Stored data entries:
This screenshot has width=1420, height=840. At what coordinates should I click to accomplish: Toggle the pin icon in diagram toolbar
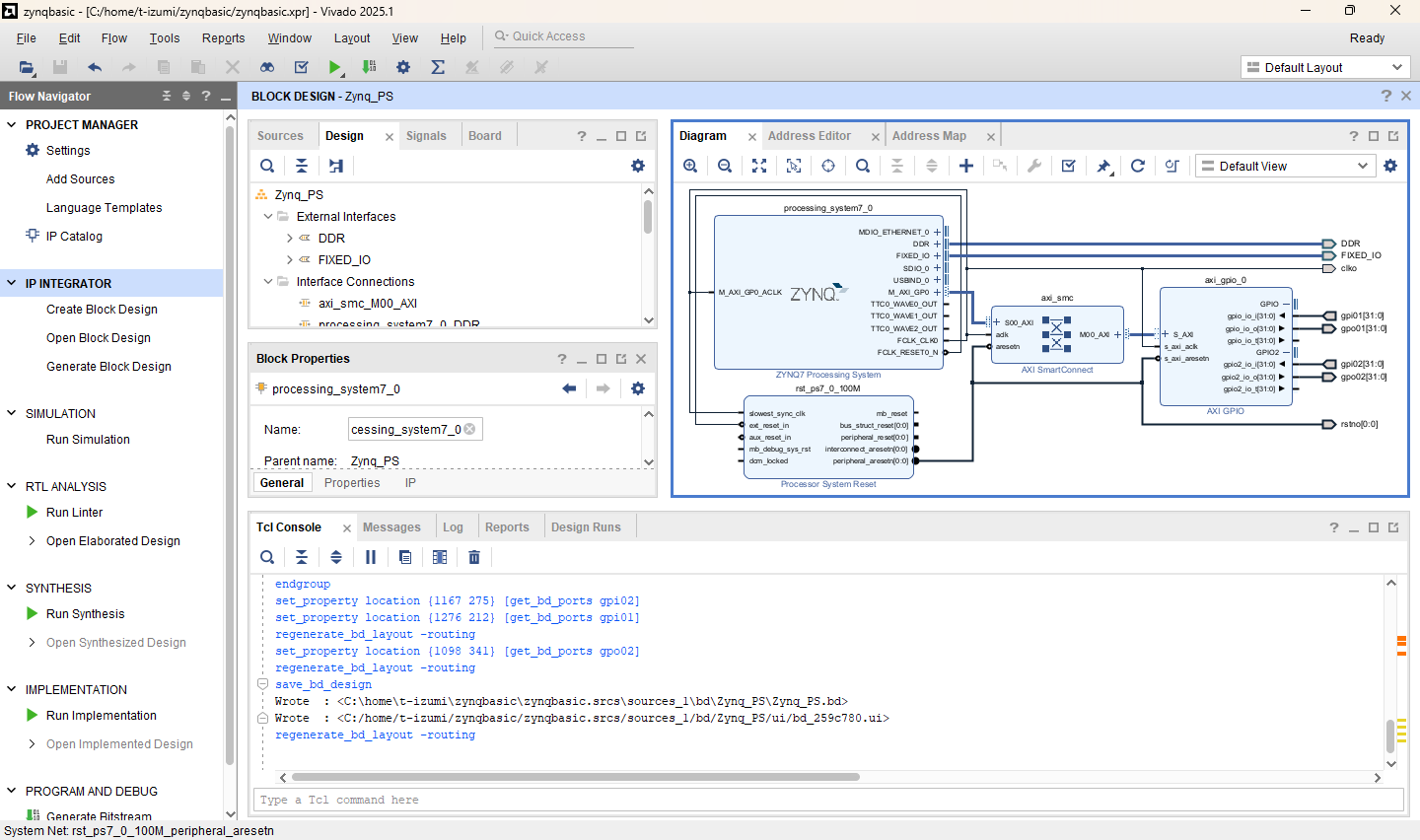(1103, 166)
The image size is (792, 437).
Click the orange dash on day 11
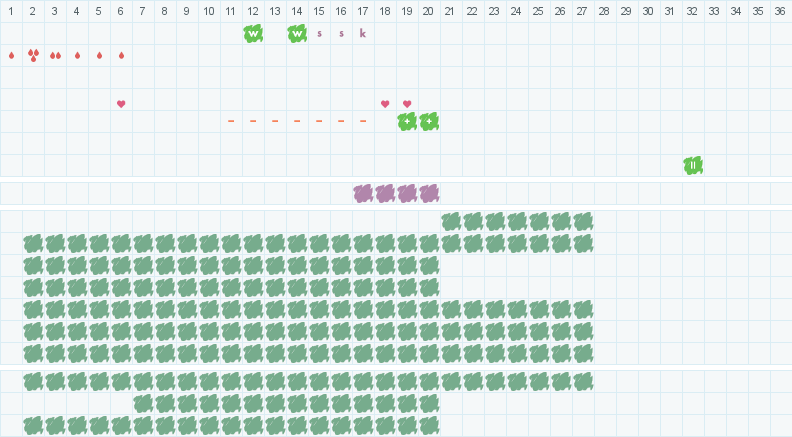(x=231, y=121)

_ACTIVITY_
Without including the pictures, return each record above exactly as it stands.

_ANSWER AREA_
This screenshot has width=1420, height=840. At what coordinates should I click to accomplish: Toggle the pin icon in diagram toolbar
(1103, 166)
The image size is (792, 437).
Click the orange dash on day 11
(x=231, y=121)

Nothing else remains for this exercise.